* **Texte fourni**
L'Hôtellerie : Quelle forme de société avez-vous choisie ?
Sylvain Albert : Je souhaitais une structure qui me protège moi et ma famille en cas d'échec. J'ai expliqué cela à mes investisseurs en leur laissant le choix de la structure. Nous avons alors opté pour la SAS (société par actions simplifiées), car nous avions un gros capital de départ, et que cette structure est plus souple qu'une SA (société anonyme).  

L'Hôtellerie : Vous avez connu un démarrage difficile. Pourquoi ?

* **Données fournies**
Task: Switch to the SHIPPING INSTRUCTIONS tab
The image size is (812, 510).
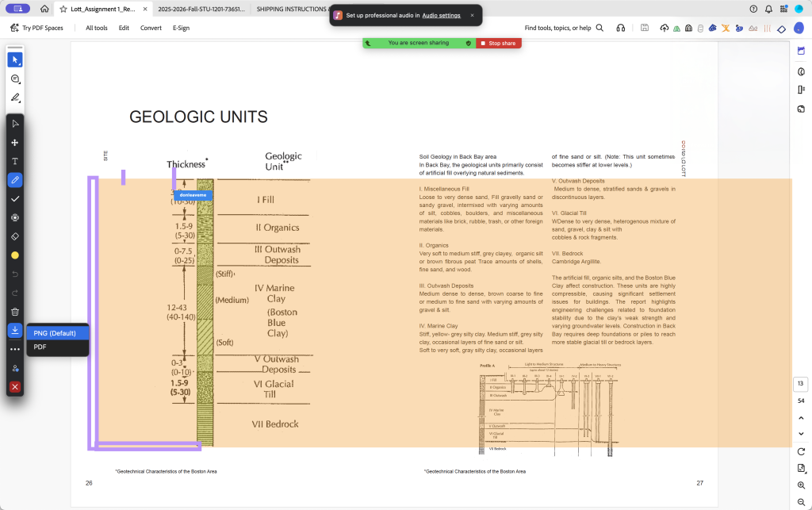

* **Les consignes**
[1] Dans l'entretien sur la forme de société, relevez toutes les formes verbales au passé composé.
[2] Les affirmations suivantes sont-elles conformes à l'entretien sur la forme de société ? Pour chacune, répondez par oui ou non et citez les mots qui tranchent.
(a) Sylvain Albert a choisi seul la structure de la société.
(b) Un gros capital de départ a compté dans le choix de la SAS.
(c) La SA est présentée comme plus souple que la SAS.
[3] Rédigez la suite de l'entretien sur la forme de société à partir de la dernière question posée.

* **Réponses par consigne**
[1]
- avez choisie
- ai expliqué
- avons opté
- avez connu

[2]
(a) Non : « en leur laissant le choix de la structure ».
(b) Oui : « car nous avions un gros capital de départ ».
(c) Non : « cette structure est plus souple qu'une SA ».

[3]
Sylvain Albert : Oui, en fait j'avais mal sélectionné mon chef de cuisine, ce qui a eu pour conséquence que la cuisine servie en accompagnement de mes vins n'était pas à la hauteur. En outre, j'ai fait plusieurs erreurs qui ont failli nous coûter cher, car j'aurai pu mettre la clé sous la porte. Par exemple, je n'ai pas vérifié tout de suite mes ratios coûts matière. J'ai laissé faire mon chef, et j'ai attendu 7 mois pour me pencher sur ces dépenses, et je me suis aperçu seulement à ce moment là qu'il y avait un dépassement de budget de 30 000 e, ce qui est énorme. J'ai alors recadré mon chef, mais c'était déjà 30 000 e de perdu. Autre erreur au début, j'ai embauché beaucoup trop de personnel. Nous étions 12, et je suis vite redescendu à 8, car cela est finalement suffisant. Il suffit de bien organiser les horaires de travail.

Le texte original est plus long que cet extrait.